Switch each occurrence of "Locate an element" in the records below to "Find an element", and reproduce every other line unchanged.

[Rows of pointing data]
=====
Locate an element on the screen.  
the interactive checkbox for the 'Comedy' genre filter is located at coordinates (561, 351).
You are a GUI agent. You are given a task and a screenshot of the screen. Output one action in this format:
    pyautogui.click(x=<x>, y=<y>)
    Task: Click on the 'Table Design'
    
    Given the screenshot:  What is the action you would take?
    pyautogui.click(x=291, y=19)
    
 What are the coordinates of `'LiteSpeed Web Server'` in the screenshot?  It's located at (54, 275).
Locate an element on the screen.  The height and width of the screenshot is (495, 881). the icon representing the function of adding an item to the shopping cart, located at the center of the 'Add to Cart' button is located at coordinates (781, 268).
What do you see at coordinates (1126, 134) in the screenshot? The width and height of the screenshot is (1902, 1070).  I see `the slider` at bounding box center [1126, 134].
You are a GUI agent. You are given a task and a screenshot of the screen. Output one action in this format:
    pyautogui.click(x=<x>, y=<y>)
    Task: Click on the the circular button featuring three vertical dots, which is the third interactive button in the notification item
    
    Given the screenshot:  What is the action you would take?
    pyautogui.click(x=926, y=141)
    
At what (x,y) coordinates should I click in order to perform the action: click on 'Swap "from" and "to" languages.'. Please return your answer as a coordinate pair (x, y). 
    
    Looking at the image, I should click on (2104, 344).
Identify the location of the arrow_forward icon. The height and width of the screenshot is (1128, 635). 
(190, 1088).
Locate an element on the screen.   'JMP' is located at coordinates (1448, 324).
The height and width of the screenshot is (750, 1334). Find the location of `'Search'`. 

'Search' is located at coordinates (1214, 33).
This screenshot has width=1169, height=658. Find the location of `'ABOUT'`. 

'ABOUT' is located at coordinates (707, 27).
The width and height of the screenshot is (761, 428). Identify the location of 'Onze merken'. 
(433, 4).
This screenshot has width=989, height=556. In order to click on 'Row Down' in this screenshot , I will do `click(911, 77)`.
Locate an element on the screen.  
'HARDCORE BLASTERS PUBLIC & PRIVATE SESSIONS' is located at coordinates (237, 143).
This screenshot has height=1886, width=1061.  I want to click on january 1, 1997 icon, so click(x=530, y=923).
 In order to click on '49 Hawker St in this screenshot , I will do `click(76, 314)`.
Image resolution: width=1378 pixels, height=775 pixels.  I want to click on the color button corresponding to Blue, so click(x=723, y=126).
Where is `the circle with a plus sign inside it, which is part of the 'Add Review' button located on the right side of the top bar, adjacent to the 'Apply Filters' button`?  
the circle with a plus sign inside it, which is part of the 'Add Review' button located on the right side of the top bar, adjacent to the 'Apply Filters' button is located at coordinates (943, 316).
=====
* Response below:
Find an element on the screen.  
the interactive checkbox for the 'Comedy' genre filter is located at coordinates (561, 351).
You are a GUI agent. You are given a task and a screenshot of the screen. Output one action in this format:
    pyautogui.click(x=<x>, y=<y>)
    Task: Click on the 'Table Design'
    
    Given the screenshot:  What is the action you would take?
    pyautogui.click(x=291, y=19)
    
 What are the coordinates of `'LiteSpeed Web Server'` in the screenshot?  It's located at (54, 275).
Find an element on the screen.  The height and width of the screenshot is (495, 881). the icon representing the function of adding an item to the shopping cart, located at the center of the 'Add to Cart' button is located at coordinates (781, 268).
What do you see at coordinates (1126, 134) in the screenshot? The width and height of the screenshot is (1902, 1070).  I see `the slider` at bounding box center [1126, 134].
You are a GUI agent. You are given a task and a screenshot of the screen. Output one action in this format:
    pyautogui.click(x=<x>, y=<y>)
    Task: Click on the the circular button featuring three vertical dots, which is the third interactive button in the notification item
    
    Given the screenshot:  What is the action you would take?
    pyautogui.click(x=926, y=141)
    
At what (x,y) coordinates should I click in order to perform the action: click on 'Swap "from" and "to" languages.'. Please return your answer as a coordinate pair (x, y). 
    
    Looking at the image, I should click on (2104, 344).
Identify the location of the arrow_forward icon. The height and width of the screenshot is (1128, 635). 
(190, 1088).
Find an element on the screen.   'JMP' is located at coordinates (1448, 324).
The height and width of the screenshot is (750, 1334). Find the location of `'Search'`. 

'Search' is located at coordinates (1214, 33).
This screenshot has width=1169, height=658. Find the location of `'ABOUT'`. 

'ABOUT' is located at coordinates (707, 27).
The width and height of the screenshot is (761, 428). Identify the location of 'Onze merken'. 
(433, 4).
This screenshot has width=989, height=556. In order to click on 'Row Down' in this screenshot , I will do `click(911, 77)`.
Find an element on the screen.  
'HARDCORE BLASTERS PUBLIC & PRIVATE SESSIONS' is located at coordinates (237, 143).
This screenshot has height=1886, width=1061.  I want to click on january 1, 1997 icon, so click(x=530, y=923).
 In order to click on '49 Hawker St in this screenshot , I will do `click(76, 314)`.
Image resolution: width=1378 pixels, height=775 pixels.  I want to click on the color button corresponding to Blue, so click(x=723, y=126).
Where is `the circle with a plus sign inside it, which is part of the 'Add Review' button located on the right side of the top bar, adjacent to the 'Apply Filters' button`?  
the circle with a plus sign inside it, which is part of the 'Add Review' button located on the right side of the top bar, adjacent to the 'Apply Filters' button is located at coordinates (943, 316).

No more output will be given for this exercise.